Will Delayed Rollout Benefit UK’s Age-Verification Scheme?
LONDON – On your marks, get set…. wait indefinitely.
That’s the position adult businesses, website operators and site users find themselves in with respect to the UK’s new age-verification requirements under the Digital Economy Act, after the UK government revealed it is delaying implementation of compulsory age-verification checks for online porn users until sometime later this year.
In a statement entitled “£25m for 5G projects on the anniversary of the UK’s Digital Strategy” released earlier this month by the Department for Digital, Culture, Media & Sport (DDCMS) and MP Margot James, the government reaffirmed its “ambition to make the internet safer for children by requiring age verification for access to commercial pornographic websites in the UK,” an effort of which the new age-verification system is to be a part.
After noting that the British Board of Film Classification (BBFC) was “formally designated as the age verification regulator” in February, the statement implied more time was needed for the BBFC to craft and refine its regulatory scheme.
“Our priority is to make the internet safer for children and we believe this is best achieved by taking time to get the implementation of the policy right,” the DDCMS said in its statement. “We will therefore allow time for the BBFC as regulator to undertake a public consultation on its draft guidance which will be launched later this month.”
“For the public and the industry to prepare for and comply with age verification, the Government will also ensure a period of up to three months after the BBFC guidance has been cleared by Parliament before the law comes into force,” the statement continued. “It is anticipated age verification will be enforceable by the end of the year.”
It’s a delay critics and supporters of the age-verification measures appear to agree is needed.
“We need to take the time to make sure we get it right,” an unidentified spokesperson for the DDCMS told the BBC.
“This is a chance for the government to rethink the absence of safeguards for privacy and security, but it is frightening to consider that this policy was two weeks away from launch before it was pulled,” said Myles Jackman, the legal director for the Open Rights Group said in a statement released by the ORG. “Matt Hancock needs to introduce powers to safeguard privacy immediately before this scheme causes real damage.”
While the delay will afford officials more opportunity to think through the nature and structure of the age-verification requirements, it won’t change the fundamental challenge of confirming the identity and age of web users while simultaneously maintaining those users’ privacy and preventing inappropriate access to personally identifying information.

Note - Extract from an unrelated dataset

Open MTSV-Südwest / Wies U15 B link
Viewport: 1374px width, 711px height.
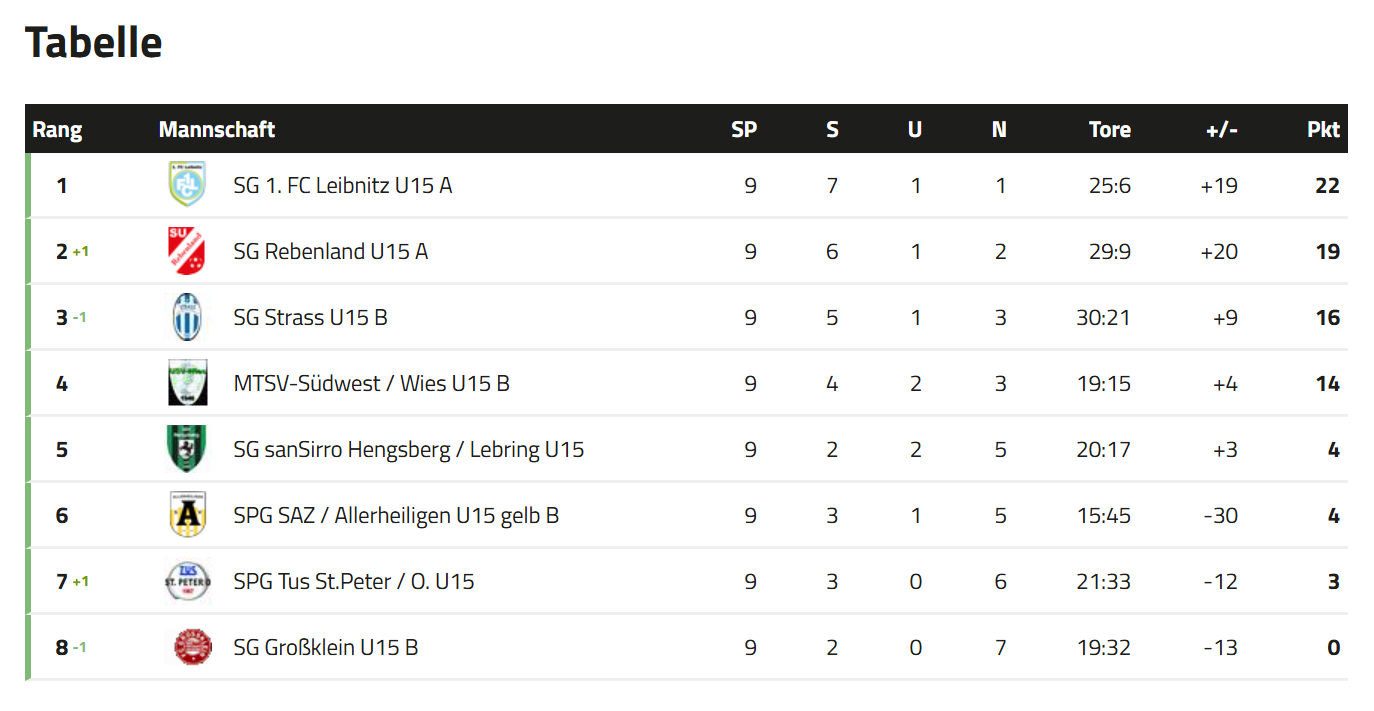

The challenges of verifying the age of someone who is not physically present is something all manner of companies and organizations who have need to do so have been struggling with for years. Numerous government and private industry task forces have considered the subject over the years, and all have come to some version of the same conclusion: There is no quick fix, no failsafe approach and no foolproof system for reliably identifying remote users and confirming their age.
Nine years after the publication of the final report of the Internet Safety Technical Task Force to the Multi-State Working Group on Social Networking of State Attorneys General of the United States (“ISTTF” for short), the fundamental issue remains the same one which has persistently stumped technologists, legislators and policy-makers since the commercial internet first became viable.

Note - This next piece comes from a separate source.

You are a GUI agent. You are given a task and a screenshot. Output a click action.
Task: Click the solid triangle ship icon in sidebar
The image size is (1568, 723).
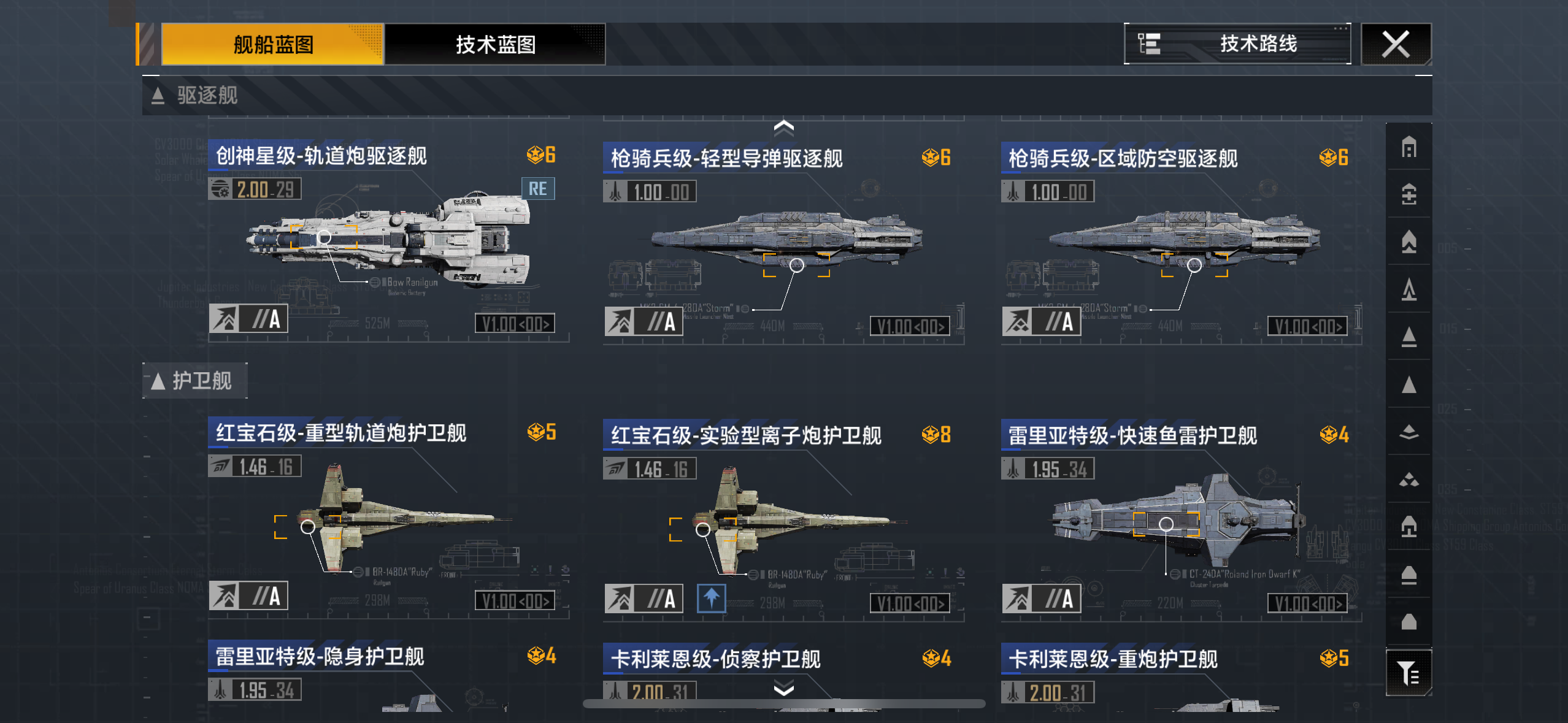point(1409,384)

“Age verification and identity authentication technologies are appealing in concept but challenged in terms of effectiveness,” the ISTTF wrote in its 2009 report. “Any system that relies on remote verification of information has potential for inaccuracies…. on the user side, it is never certain that the person attempting to verify an identity is using their own actual identity or someone else’s. Any system that relies on public records has a better likelihood of accurately verifying an adult than a minor due to extant records. Any system that focuses on third-party in-person verification would require significant political backing and social acceptance. Additionally, any central repository of this type of personal information would raise significant privacy concerns and security issues.”
If these points sound familiar, it’s because critics of the UK’s pending age-verification requirements (not to mention critics of every similar notion proposed in the U.S.) have been making similar points since debate of this aspect of the Digital Economy Act first kicked up.
Can the BBFC and those consulting with them come up with a system which addresses all these concerns?
The answer, more likely than not, is going to be no. Unfortunately, since the UK has committed to establishing some sort of age-verification system, such a system will be implemented – imperfections and all.